Sind wir bereit, die besondere Herz-Tiefenschärfe-Brille aufzusetzen, die einem Gegenüber, unabhängig, ob es uns sympathisch oder unsymphatisch erscheint, einen göttlichen, guten Kern zumisst? Oder wollen wir zu den heillosen, sicherlich auch enttäuschten Nörglern, Miesmachern, ewig Unzufriedenen, Undankbaren gehören, die nie genug und daher nichts für andere übrig haben? Gott sei Dank gibt es jene andern. Flügellose Heilsbringer des Alltags. Die Dichterin Tina Willms umschreibt sie so: "Sie schauen dir ins Gesicht und fragen dich, was denn ist, ehe du weißt, wie traurig du bist. Sie schwingen sich ein auf die Wellen deiner Ängste, teilen sie und nehmen die Hälfte mit. Begegnest du ihnen, so gehst du anders als vorher, leichter die Schritte, leichter das Herz. "Ich kenne viele von ihnen.
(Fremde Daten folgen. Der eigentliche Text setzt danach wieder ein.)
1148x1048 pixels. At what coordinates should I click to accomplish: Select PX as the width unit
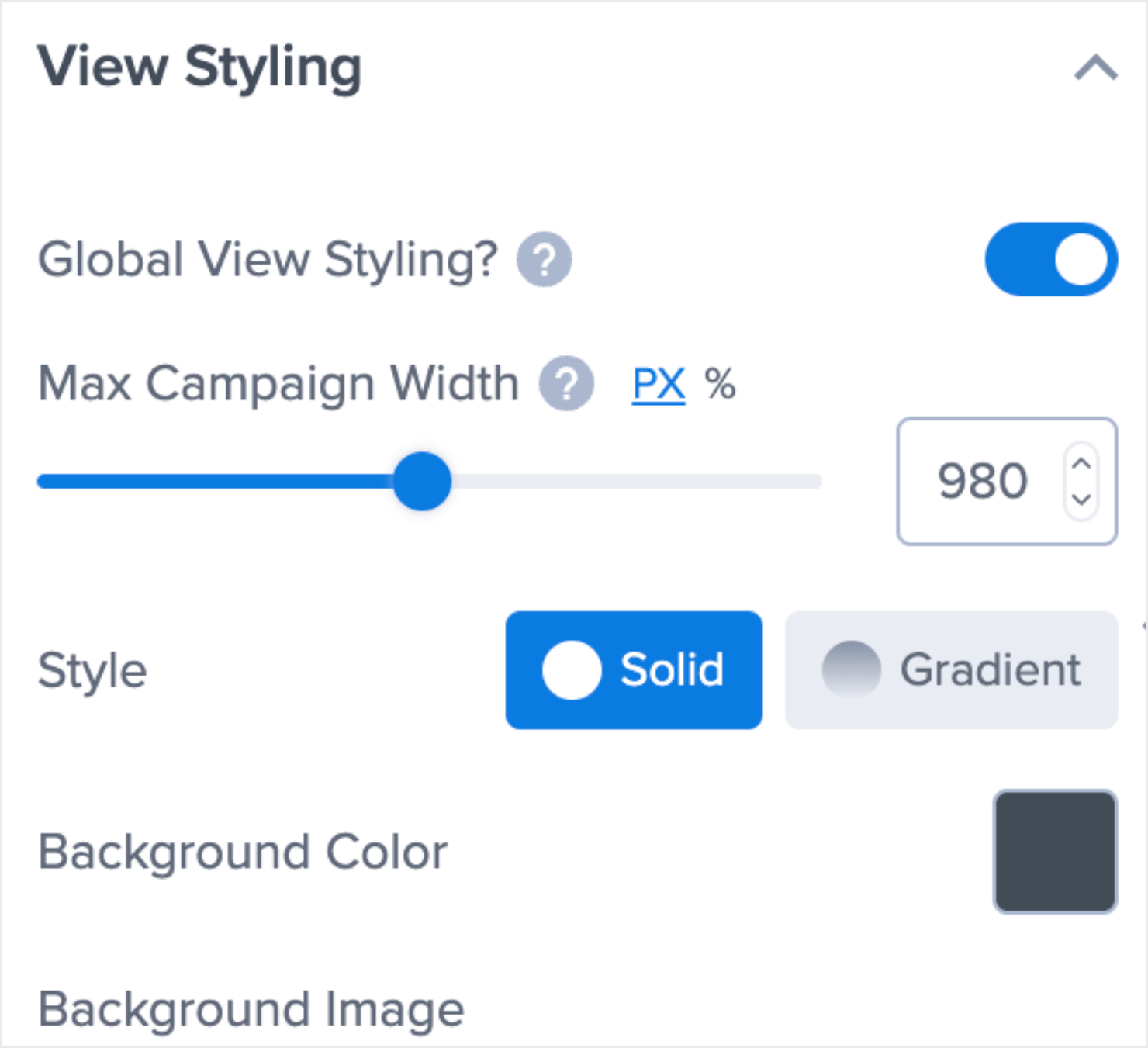(657, 382)

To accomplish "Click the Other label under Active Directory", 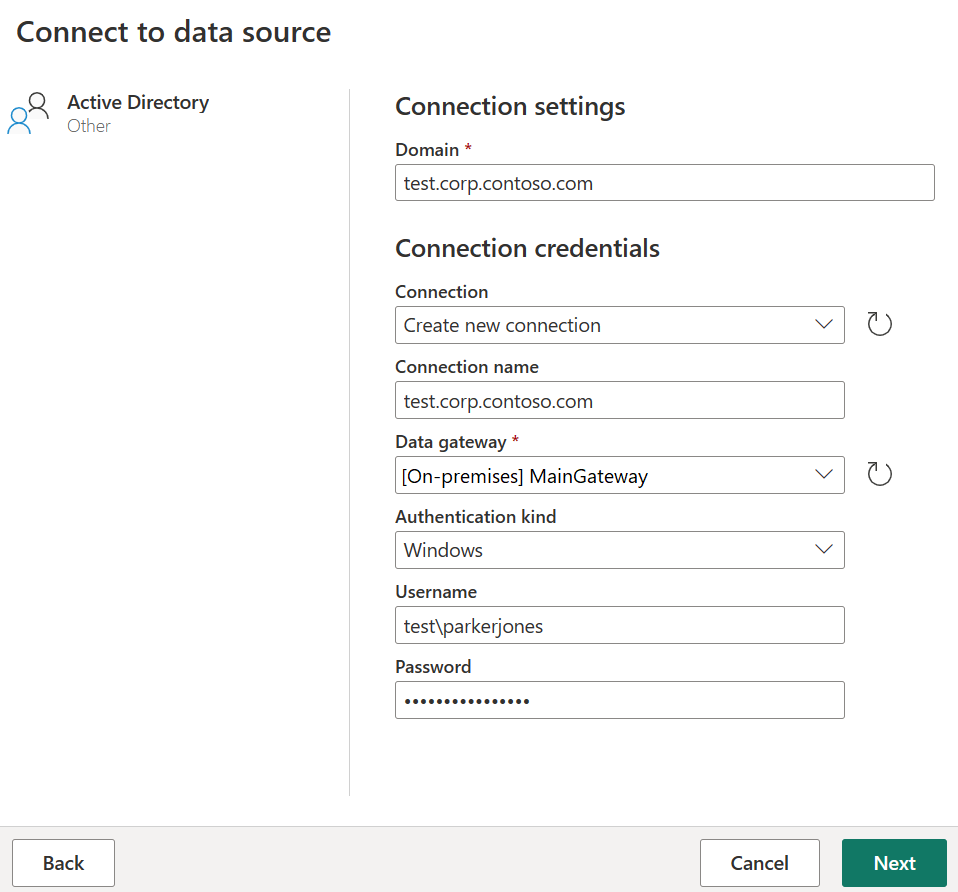I will click(88, 125).
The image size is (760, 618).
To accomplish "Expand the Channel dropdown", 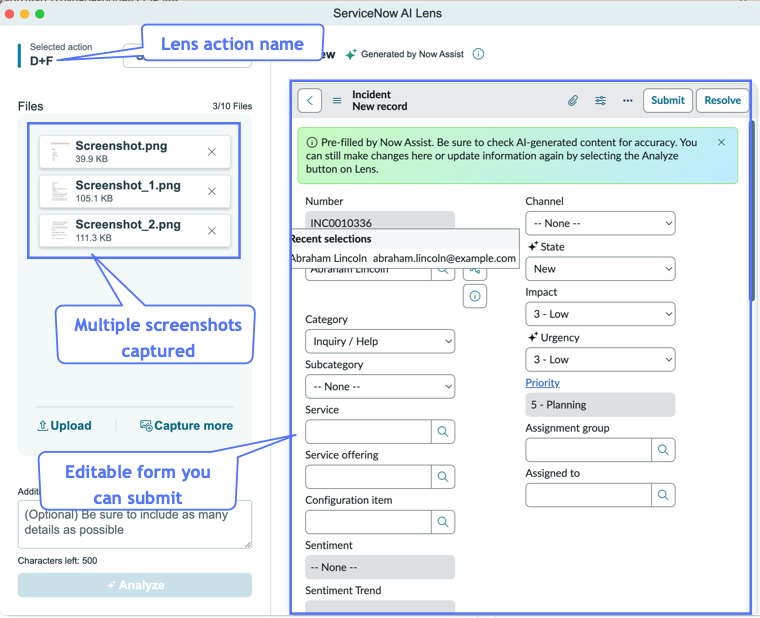I will (600, 223).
Viele still und unscheinbar, andere leidenschaftlich im Einsatz für das Gute und Notwendige. Sie gibt es und gab es immer wieder.
Die Zeitspender sind neben den Geldspendern der größte Schatz der Caritas. Vergelt’s Gott!
Die Texte dieses Impulses stammen aus meinem Buch "Herz-SchrittMacher - Wege der Barmherzigkeit", Tyrolia-Verlag, 2016.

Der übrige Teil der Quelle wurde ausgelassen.